The environmental issue is a thorny one because there have been numerous
examples of abuse on both sides so the desire to compromise has vanished.
Extreme positions have reduced it all to who can legally outmaneuver who.
Fuels work is obviously critical around structures and strategic placement
of prescribed burns can make a huge difference in being able to establish
anchor points and getting a handle on things. Unfortunately, there have been
some vegetation projects that seem to be driven more by politics and
available money that effectiveness. The only way to sort through them all is
some kind of process whereby a third party examines the details. That slows
things down to be sure (as you know it can take years to get a burn
approved), but in a world with competing interests, I don’t know of any
other way to do it. I’m not particularly fond of elderberry either, but I
think some manzanitas are pretty cool. A northern California colleague of
mine in the CDF told me he considers manzanita a terrorist. A buddy in the
USFS told me he hates whitethorn ceanothus. Having cut a line through some
of this stuff, I can certainly understand such viewpoints, but they’re not
the only valid ones.
I think it would be tremendously helpful if those with conservation as their
primary concern could connect with the fire service, either by spending some
time with a crew or at least making a commitment to maintain a regular
dialogue. After all, fire is a major part of the environment in California
and people need to figure it into their conservation plans. And it would be
equally useful to include a fire ecology component in wildland firefighter
training. You need the right kind of folks to do it, but honestly having a
handle on the environment we spend so much time in really makes the job a
lot more enjoyable.
I’ll tell you one place you could start. They are building a new fire
station right below Sierra Peak in the Trabuco District of the Cleveland in
Orange County. Make ‘em build a nature center right next door. Then pave the
road that goes up to the Tecate cypress grove above (an endangered plant
community that puts out some really great black smoke when it burns, which
it did this year in the Sierra fire) and build a combo safety zone/picnic
area somewhere up top. The preservationist/purists are going to have to be
convinced of this because they don’t want any disturbance up there, but they
have to understand that without some pre-fire planning the grove is going to
be lost to repeated fires anyway. It’s in a fire corridor. Hello! So the
public is able to access the area easily to learn something about the
landscape they live in, the Tecate cypress has a chance of surviving the
next fire, and most importantly you have rangers talking to firefighters and
firefighters talking to rangers.
From all I know about Mark Loutzenhiser, he was the kind of guy I would most
definitely trust with my life. His experience was obviously excellent and he
definitely looked out for his crew. Regardless of what the final reports
come up with, the fact remains that the crew of E57 was a brave bunch of
guys who were willing to risk their lives for the public good. They made an
assessment of the situation and determined it safe based on all they knew.
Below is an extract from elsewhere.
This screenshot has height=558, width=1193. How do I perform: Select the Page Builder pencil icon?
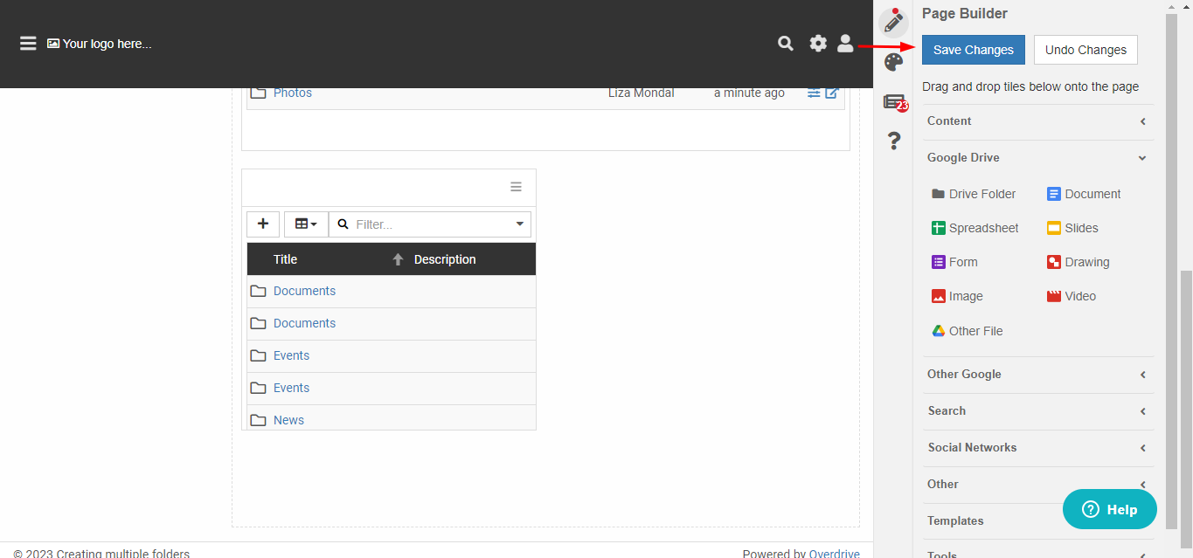893,21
The problem was what they didn’t know.
My point is that we should do everything possible to reduce those unknowns.
Right now, we don’t. We depend on our experience and training while the rest
of the world builds death traps. Of all the responsibilities our government
has, protecting first responders needs to be right at the top of the list.
We issue fire fighting orders, watch outs, and fire shelters, but the
government allows archaic private property rights and greed create
impossible situations for us. I’m sick of it. It’s really time to turn the
mirror around and let the public and their political leaders take a good,
hard look at what they are enabling. They have a responsibility and they
need to be forced to take it, either through the threat of criminal
liability or being cut loose from the safety net they expect is their right.
Well, in the Wildland Entrapment Zone, fire protection is not a right, but a
privilege. If you don’t follow the rules, you lose it, period.
I may I’ve mentioned it here before, but that quote from a woman in San
Diego after the Cedar really nails the problem. She said there should
have been more firefighter fatalities if they had been doing their job
properly. There really needs to be a societal change in how we view what
is expected of the fire service.
Thanks for taking the time and energy to write your perspective. It has
obviously come from a remarkable firefighting career. Wish I could say the
Another CDF BC, you said
I worked for good aggressive supervisors and others not so. My
opinion? I prefer the more aggressive type and view them as
"safer" overall. It is too long of a concept to try and articulate here,
but it makes sense to me for some reason. Basically, you can survive a
boring dead assignment with an aggressive supervisor, but you'll have an
interesting time in a hot piece of line with someone <who>
doesn't "like" to fight fire -- face it -- there are those types out
there (and what a miserable time inside they must have).
You also said
Even if you were able to "take on the building industry" as you
suggest, what about the millions of "existing-non-conforming" structures
out there. I'm sorry, but as a public safety servant, it is my duty to
at least make an assessment of those structures using my KSAs and act
accordingly. Sometimes we leave them, but most of the time we do not.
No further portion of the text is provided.